Most object recognition networks need thousands, if not millions of input images to achieve desirable performance.
However, Clay’s “fast mapping” approach reaches respectable performance at even 3 examples, making it an interesting answer to the question of few-shot learning.
She visualizes the object recognition’s sparse patterns:
What I found particularly interesting about Clay’s experiments is the natural occurrence of sparsity and possible connections to embodiment.
The navigational RL agent network developed sparsity levels similar to temporal memory networks simply by interacting with the environment, although it lacked any specific constraints or memory.
In comparison, the classifier and autoencoder networks were built with the same architecture, yet yielded much different neuron frequency levels.
To me, this suggests that some tasks — such as navigation with vision and a separate body — may lend themselves to more sparse encoding of information.
The 3D camera environment, where the input image is a 3rd-person view separate from the actual “runner” interacting with the maze, is also an interesting concept, because it adds another layer of depth to the concept of embodiment.
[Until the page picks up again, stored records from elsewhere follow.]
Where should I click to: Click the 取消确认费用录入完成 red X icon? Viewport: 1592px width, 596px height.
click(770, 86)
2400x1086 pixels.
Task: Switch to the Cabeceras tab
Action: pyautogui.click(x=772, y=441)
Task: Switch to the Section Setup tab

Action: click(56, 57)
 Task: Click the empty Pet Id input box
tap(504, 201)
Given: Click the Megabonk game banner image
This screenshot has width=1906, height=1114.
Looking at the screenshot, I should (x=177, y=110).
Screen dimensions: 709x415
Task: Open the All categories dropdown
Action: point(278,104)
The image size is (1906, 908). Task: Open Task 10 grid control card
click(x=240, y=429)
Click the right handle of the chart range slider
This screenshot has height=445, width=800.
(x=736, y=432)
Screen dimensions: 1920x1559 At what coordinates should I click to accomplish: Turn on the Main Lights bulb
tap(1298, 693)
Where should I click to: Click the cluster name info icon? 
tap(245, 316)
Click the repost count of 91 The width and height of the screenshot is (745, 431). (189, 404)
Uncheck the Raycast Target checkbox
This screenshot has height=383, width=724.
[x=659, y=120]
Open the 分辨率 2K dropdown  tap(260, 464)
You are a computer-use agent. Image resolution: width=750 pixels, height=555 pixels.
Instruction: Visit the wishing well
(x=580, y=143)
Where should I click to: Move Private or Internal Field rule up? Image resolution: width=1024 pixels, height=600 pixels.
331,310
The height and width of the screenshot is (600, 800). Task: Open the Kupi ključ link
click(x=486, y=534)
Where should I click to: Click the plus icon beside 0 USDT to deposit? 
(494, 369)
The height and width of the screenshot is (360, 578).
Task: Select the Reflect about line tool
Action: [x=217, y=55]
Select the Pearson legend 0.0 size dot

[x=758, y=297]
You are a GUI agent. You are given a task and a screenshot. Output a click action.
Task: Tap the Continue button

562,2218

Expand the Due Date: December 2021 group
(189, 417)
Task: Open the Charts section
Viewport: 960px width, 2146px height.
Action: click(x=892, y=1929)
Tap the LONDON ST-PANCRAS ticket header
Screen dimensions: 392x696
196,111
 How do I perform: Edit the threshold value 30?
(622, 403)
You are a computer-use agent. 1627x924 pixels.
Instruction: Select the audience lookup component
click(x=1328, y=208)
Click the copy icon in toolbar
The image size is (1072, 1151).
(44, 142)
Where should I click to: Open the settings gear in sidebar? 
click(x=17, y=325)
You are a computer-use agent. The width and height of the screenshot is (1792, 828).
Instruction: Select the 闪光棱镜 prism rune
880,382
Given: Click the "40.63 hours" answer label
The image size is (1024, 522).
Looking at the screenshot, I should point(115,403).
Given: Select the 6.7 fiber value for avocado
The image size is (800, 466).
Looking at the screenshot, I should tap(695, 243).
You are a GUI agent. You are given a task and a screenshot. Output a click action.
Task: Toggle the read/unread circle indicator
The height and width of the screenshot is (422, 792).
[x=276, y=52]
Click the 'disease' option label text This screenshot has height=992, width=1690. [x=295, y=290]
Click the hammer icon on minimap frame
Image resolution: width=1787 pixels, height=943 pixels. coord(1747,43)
This is brought up early on in the research meeting, and Jeff hypothesizes that the learner would perform just as well in a 1st-person view with only one rotational direction to consider.
However, Kevin Hunter notes that having a 3rd-person rotational camera combined with a controllable “body” in view is similar to how humans have a field of view that can include our own controllable body.
He likens the concept to a baby holding its fist in front of it, then moving its head and gaining an understanding that the fist is a separate object from the “viewing self” behind its eyes, yet a controllable part of the “body self” overall.
So there may be an unforeseen connection between multi-faceted sensorimotor pathways and effective learning within complex environments.
Embodied AI could be able to develop patterns of behavior due to an agent optimizing concurrent use of different output controls in ways we have yet to predict. Adding memory, such as in HTM networks, may also lead to interesting results.
Clay’s next steps include extracting different types of objects (open/closed doors, keys in different screen positions), and hooking up the fast-mapping output back to the net to aid in decisionmaking.